WORK INSTRUCTIONS: Rewrite all of the data below, replacing "icon" with "symbol" and changing nothing else. Leave the pictures out.
─── THE RECORDS
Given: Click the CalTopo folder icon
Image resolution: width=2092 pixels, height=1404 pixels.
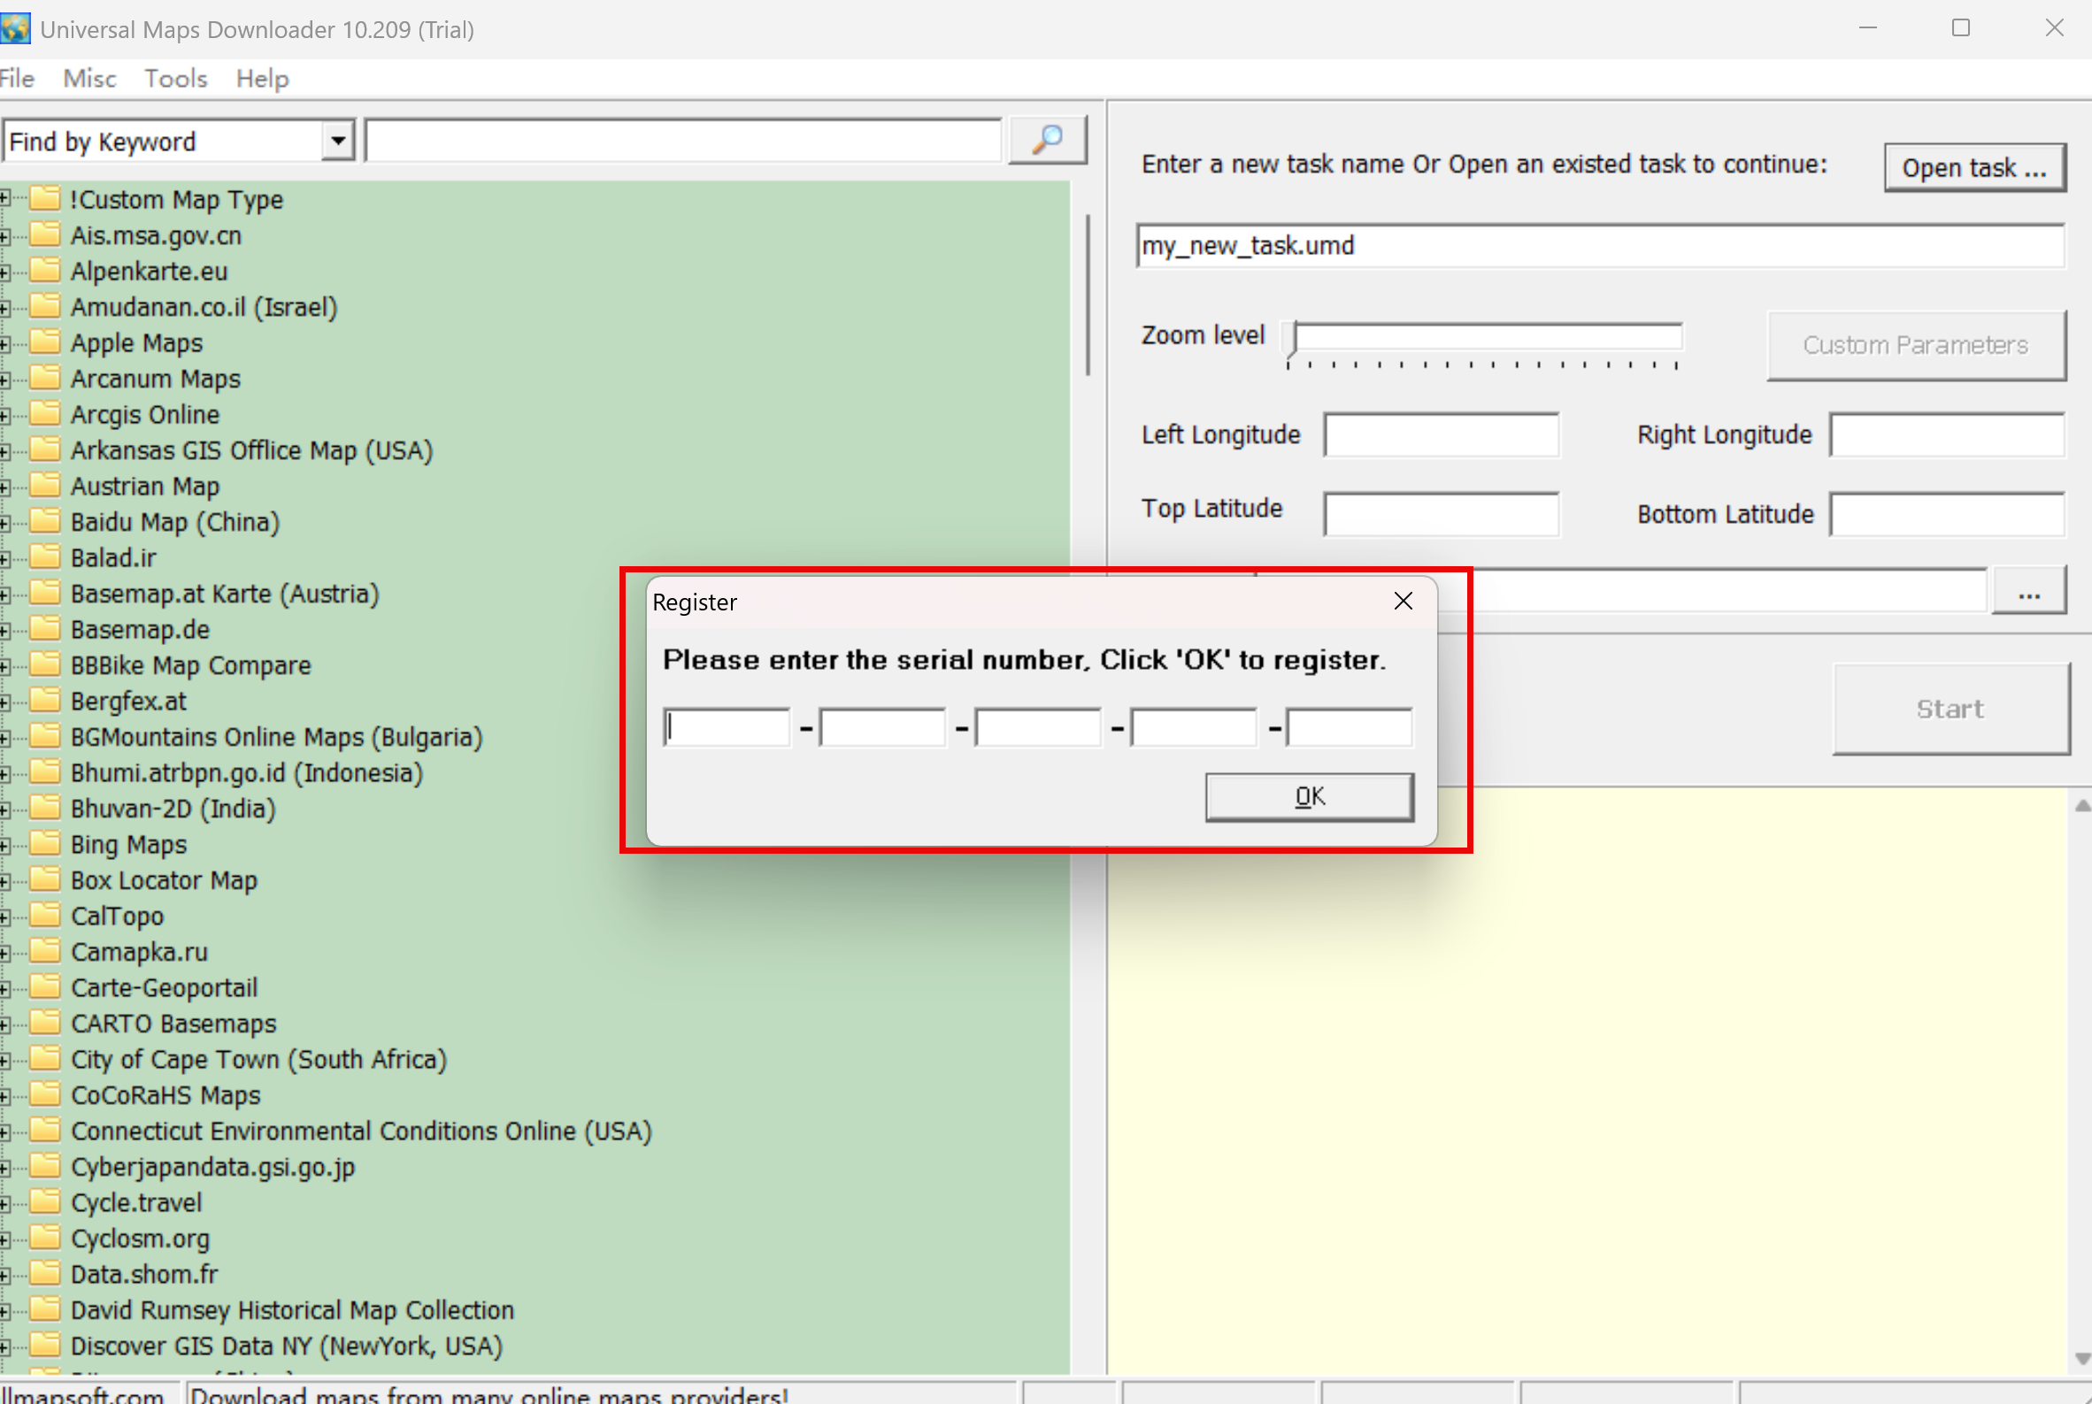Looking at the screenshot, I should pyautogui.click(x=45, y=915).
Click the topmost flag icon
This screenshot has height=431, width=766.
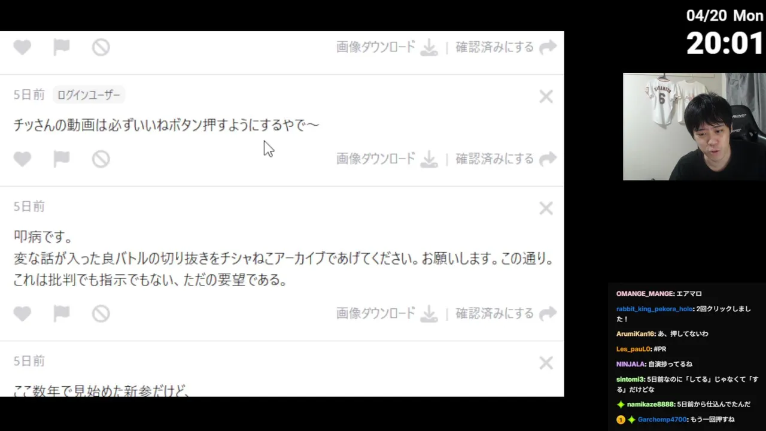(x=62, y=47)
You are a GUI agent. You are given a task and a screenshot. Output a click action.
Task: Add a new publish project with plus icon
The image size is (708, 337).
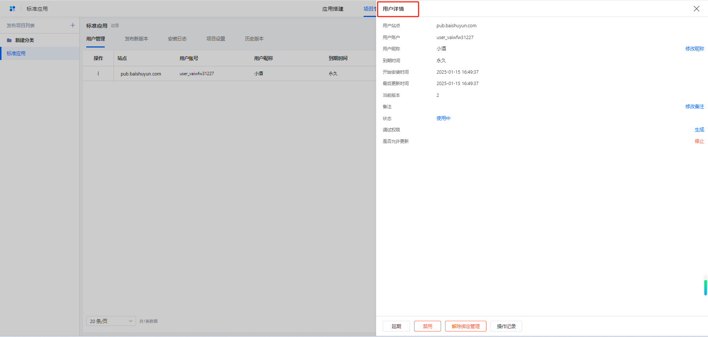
──────
SOLUTION TO THIS EXERCISE:
Given: Click the CalTopo folder symbol
Image resolution: width=2092 pixels, height=1404 pixels.
Looking at the screenshot, I should pyautogui.click(x=45, y=915).
Click the topmost flag symbol
This screenshot has height=431, width=766.
(x=62, y=47)
You are a GUI agent. You are given a task and a screenshot. Output a click action.
Task: Add a new publish project with plus symbol
The image size is (708, 337).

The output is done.